Shoot the Bullet Time Limit: 2 Seconds Memory Limit: 32768 KB Special Judge
Gensokyo is a world which exists quietly beside ours, separated by a mystical border. It is a utopia where humans and other beings such as fairies, youkai(phantoms), and gods live peacefully together. Shameimaru Aya is a crow tengu with the ability to manipulate wind who has been in Gensokyo for over 1000 years. She runs the Bunbunmaru News - a newspaper chock-full of rumors, and owns the Bunkachou - her record of interesting observations for Bunbunmaru News articles and pictures of beautiful danmaku(barrange) or cute girls living in Gensokyo. She is the biggest connoisseur of rumors about the girls of Gensokyo among the tengu. Her intelligence gathering abilities are the best in Gensokyo!
During the coming n days, Aya is planning to take many photos of m cute girls living in Gensokyo to write Bunbunmaru News daily and record at least Gx photos of girl x in total in the Bunkachou. At the k-th day, there are Ck targets, Tk1, Tk2, ..., TkCk. The number of photos of target Tki that Aya takes should be in range [Lki, Rki], if less, Aya cannot write an interesting article, if more, the girl will become angry and use her last spell card to attack Aya. What's more, Aya cannot take more than Dk photos at the k-th day. Under these constraints, the more photos, the better.

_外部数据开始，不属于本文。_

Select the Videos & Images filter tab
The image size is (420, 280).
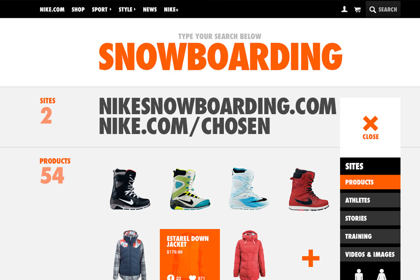pos(370,254)
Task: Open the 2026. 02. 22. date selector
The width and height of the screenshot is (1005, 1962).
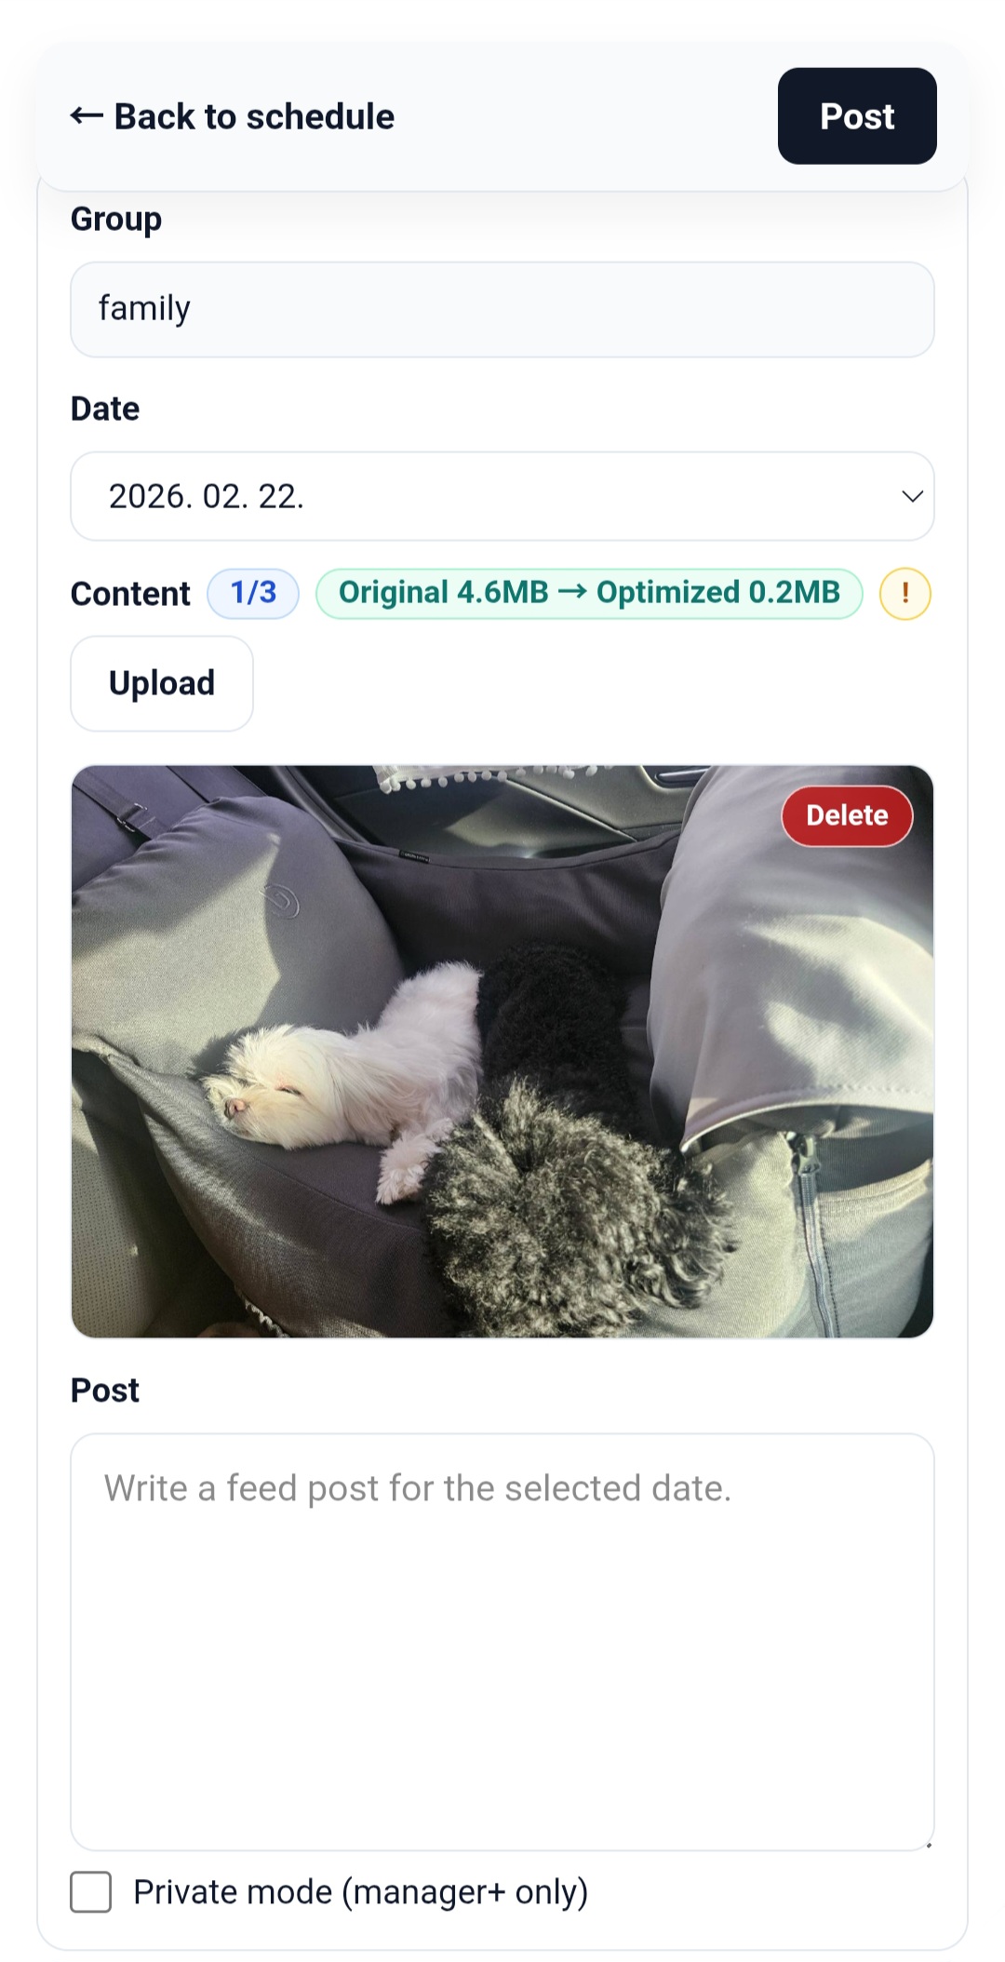Action: click(503, 496)
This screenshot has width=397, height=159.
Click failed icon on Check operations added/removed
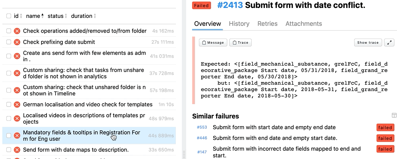click(17, 31)
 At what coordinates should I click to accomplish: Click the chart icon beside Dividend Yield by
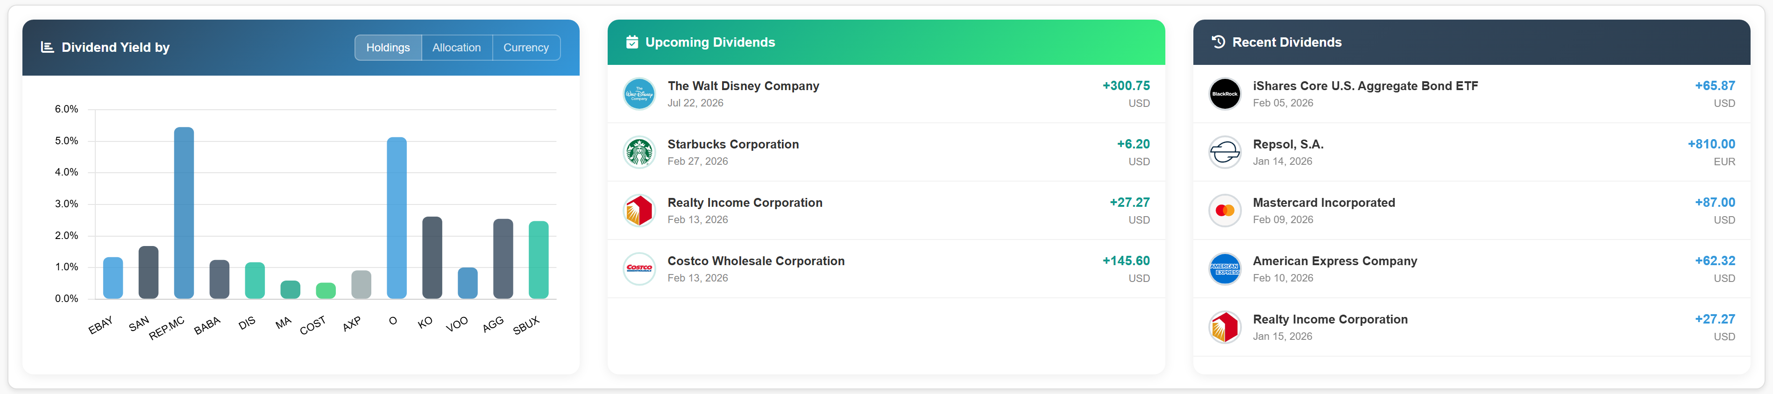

Aya is not good at solving this complex problem. So she comes to you, an earthling, for help.
Input
There are about 40 cases. Process to the end of file.

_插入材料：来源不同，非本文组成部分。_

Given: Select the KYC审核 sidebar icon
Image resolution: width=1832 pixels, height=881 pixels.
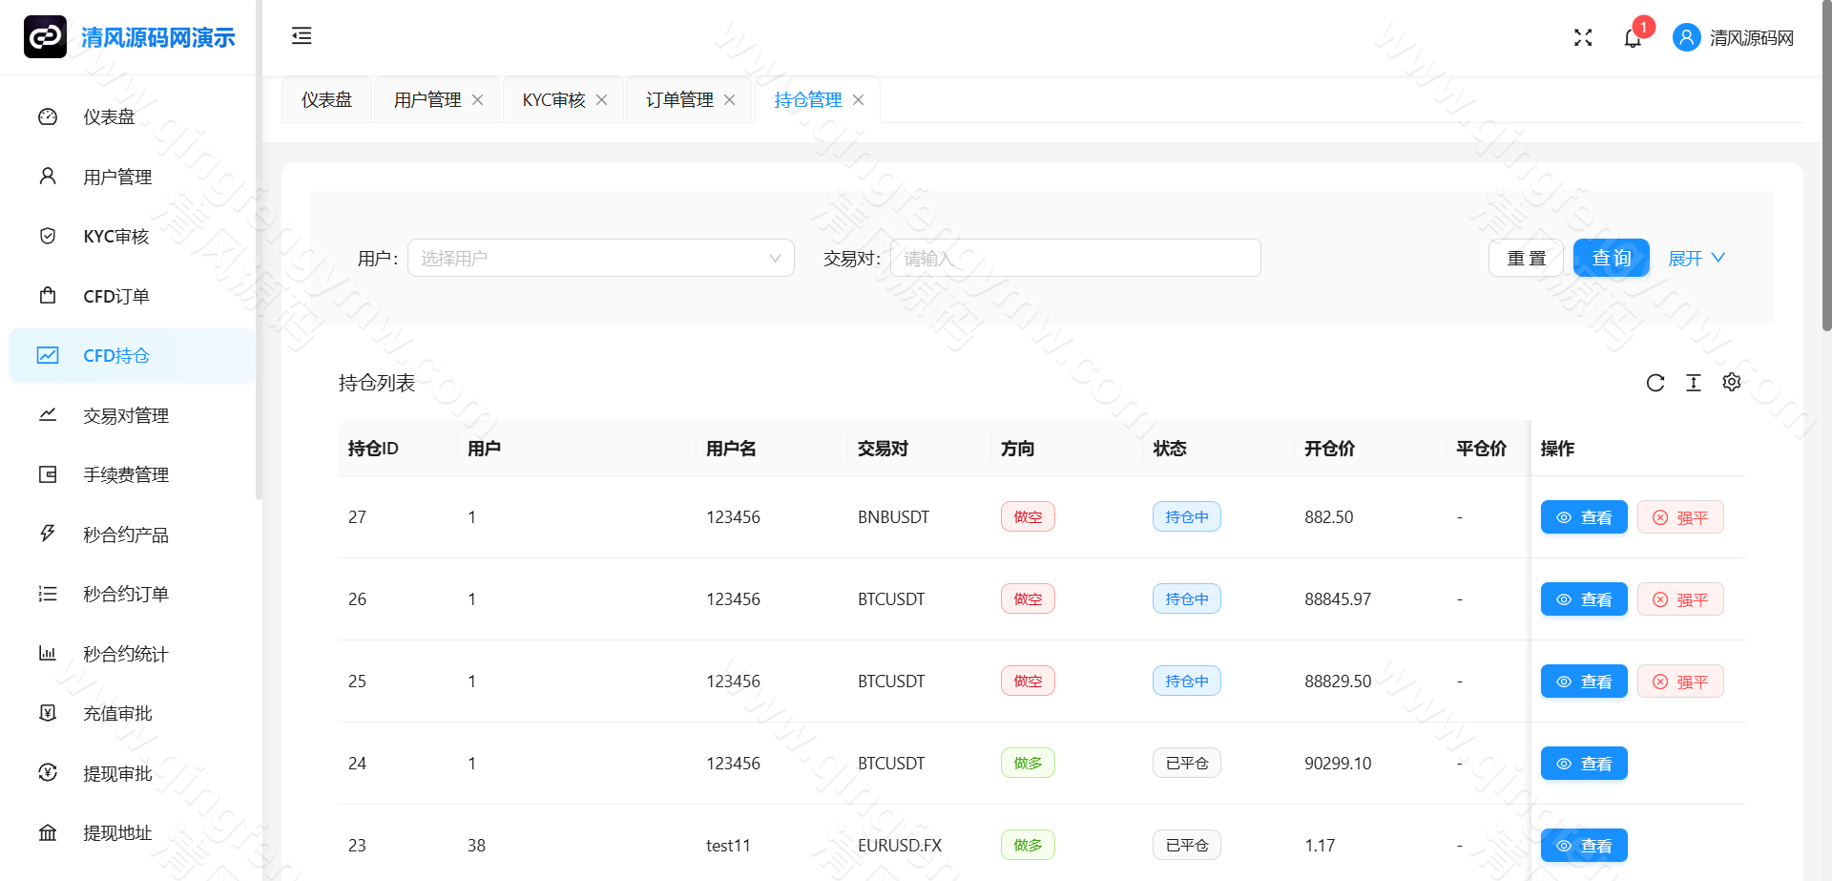Looking at the screenshot, I should click(48, 236).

Each case begins with two integers 1 <= n <= 365, 1 <= m <= 1000. Then m integers, G1, G2, ..., Gm in range [0, 10000]. Then n days. Each day begins with two integer 1 <= C <= 100, 0 <= D <= 30000. Then C different targets. Each target is described by three integers, 0 <= T < m, 0 <= L <= R <= 100.
Output
For each case, first output the number of photos Aya can take, -1 if it's impossible to satisfy her needing. If there is a best strategy, output the number of photos of each girl Aya should take at each day on separate lines. The output must be in the same order as the input. If there are more than one best strategy, any one will be OK.
Output a blank line after each case.
Sample Input
2 3 12 12 12 3 18 0 3 9 1 3 9 2 3 9 3 18 0 3 9 1 3 9 2 3 9 2 3 12 12 12 3 18 0 3 9 1 3 9 2 3 9 3 18 0 0 3 1 3 6 2 6 9 2 3 12 12 12 3 15 0 3 9 1 3 9 2 3 9 3 21 0 0 3 1 3 6 2 6 12
Sample Output
36 6 6 6 6 6 6 36 9 6 3 3 6 9 -1
External Links
Author: WU, Zejun
Source: ZOJ Monthly, July 2009
题意:用n天对m个girls进行拍照,每个girl有总共的拍照次数下限
每天有拍照次数上限。
第i天可以对k个girls拍照,对每个girl有拍照次数下限和上限。
求最大拍照次数。
算法:
1.先转化为有源汇上下界可行流问题来求解一个可行流。若可行无解,则退出。由于必要弧是分离出来的,所以就可以把必要弧(附加源汇及其临边)及其上的流,暂时删去。再将(T,S)删去,恢复源汇。
2.从S到T找增广轨,求最大流。从T到S找增广轨,不断反着改进,求最小流。
3.最后将暂时删去的下界信息恢复,合并到当前图中。输出解。
有源汇上下界网络流的另一种简易求法:
注意问题[2](有源汇可行流)中,构造出的(t, s),上下界几乎没什么限制。下面看看它的性质:
定理:如果从s到t有一个流量为a的可行流f,那么从t到s连一条弧(t, s),其流量下界b(t, s) = a,则这个图一定有一个无源汇的可行流:除了弧(t, s)的容量为a外,其余边的容量与f相同。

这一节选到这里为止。